Perhaps so, but that would indeed be surprising because were hard surfaces everywhere, and the sound through the recording and You Tube was harsh.

My main problem with the story is straining to believe that the prestigious Pulitzer prize judges would regard it as being a serious social experiment. Even arty people should have more practical sense than that.

I still the question stands … is something as difficult as Chacune played by a master on beautiful automatically or because we are told it is?

Despite the fact that all of the passerbys were in a rush to get somewhere (it’s arguable how much of a rush any of us are really in), very few stopped to admire what was played. Presumably, we [OmniNerds] have heard buskers playing in closed locations before (DC Metro, NYC Subway, etc) … it’s not like you can miss the sound.

That said, people heard it. The masses heard it. And it didn’t stop them in their tracks. But what if they’d been told in advance? Would they then stop and say, huh, so that’s beauty/art (just like a museum telling us)? Do we the common man require an elite few to tell us what is beautiful? Or if it was truly inherently beautiful, would people not have stopped on their own to admire it, awestruck?

I don’t think either of those really capture the issue.

Chaccone is a complicated piece, and solo violin pieces have a certain technical complexity to them as well. If you don’t understand that complexity, you’re probably not going to appreciate the piece — that’s even more likely if you’re not primed to be looking for it.

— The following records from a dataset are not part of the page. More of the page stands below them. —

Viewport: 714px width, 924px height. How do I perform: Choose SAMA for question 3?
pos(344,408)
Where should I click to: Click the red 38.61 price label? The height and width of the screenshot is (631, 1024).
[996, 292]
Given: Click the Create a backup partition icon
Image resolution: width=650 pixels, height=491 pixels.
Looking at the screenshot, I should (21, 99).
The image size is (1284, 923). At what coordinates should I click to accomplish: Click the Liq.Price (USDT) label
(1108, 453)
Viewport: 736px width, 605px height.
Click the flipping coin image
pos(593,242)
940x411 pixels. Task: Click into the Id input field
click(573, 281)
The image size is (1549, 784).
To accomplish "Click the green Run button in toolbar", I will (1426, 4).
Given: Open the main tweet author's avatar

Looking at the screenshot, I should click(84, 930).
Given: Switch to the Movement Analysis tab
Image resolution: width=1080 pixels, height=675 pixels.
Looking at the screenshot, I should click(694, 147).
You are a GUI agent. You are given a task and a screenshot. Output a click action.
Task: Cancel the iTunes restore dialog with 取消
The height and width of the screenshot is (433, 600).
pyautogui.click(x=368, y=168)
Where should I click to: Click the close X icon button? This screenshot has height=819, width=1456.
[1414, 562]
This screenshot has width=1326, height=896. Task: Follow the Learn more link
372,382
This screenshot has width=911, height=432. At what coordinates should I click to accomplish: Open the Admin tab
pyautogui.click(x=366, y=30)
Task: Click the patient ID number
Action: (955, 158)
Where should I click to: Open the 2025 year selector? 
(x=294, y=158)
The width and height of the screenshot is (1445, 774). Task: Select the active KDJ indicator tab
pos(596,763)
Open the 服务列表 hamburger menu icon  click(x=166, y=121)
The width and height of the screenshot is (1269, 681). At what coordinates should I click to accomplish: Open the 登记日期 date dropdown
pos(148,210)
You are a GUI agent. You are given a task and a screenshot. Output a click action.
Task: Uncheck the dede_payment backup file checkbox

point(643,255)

I think that when we apply the term “beautiful” to art, we mean something different than when we apply it to a woman (or man). In the latter case, we’re basically programmed by our genes to recognize the essential characteristics automatically. (Or, looked at another way, what defines those characteristics — what makes them essential — is that our genes program us to respond to them.)

With art, it’s a little different. Sure — you can look at some photographs and say, “that’s beautiful” — the subject might actually be a beautiful woman, or an environment that triggers emotional responses of comfort and safety. But not all of it falls in that category, nor should it.

Consider that we routinely talk about mathematics and software in aesthetic terms. Many (I’m one) consider e + 1 = 0 to be an inherently beautiful mathematical result. Pointing out that it contains each of the five most fundamental numbers in math (0, 1, e, i, and π), exactly once each, along with exactly one addition, one multiplication, and one exponentiation, hints at why this is. But the more you know about what’s going on there — raising e to an imaginary power becomes a rotation about the origin, the connection with the Pythagorean theorem and trigonometry, and so on — the more beautiful it becomes.

None of that beauty is accessible to someone without any mathematical background at all, who just sees marks on a page. Likewise, we shouldn’t expect someone without previous exposure to violin solos and classical music in general, without some basic technical knowledge to understand them, to appreciate Chaccone, regardless of the virtuosity in the performance.

We don’t need an “elite few” to tell us what’s beautiful — but we do need to understand what we’re seeing/hearing. It happens that in modern America, relatively few learn enough to understand and appreciate this particular performance.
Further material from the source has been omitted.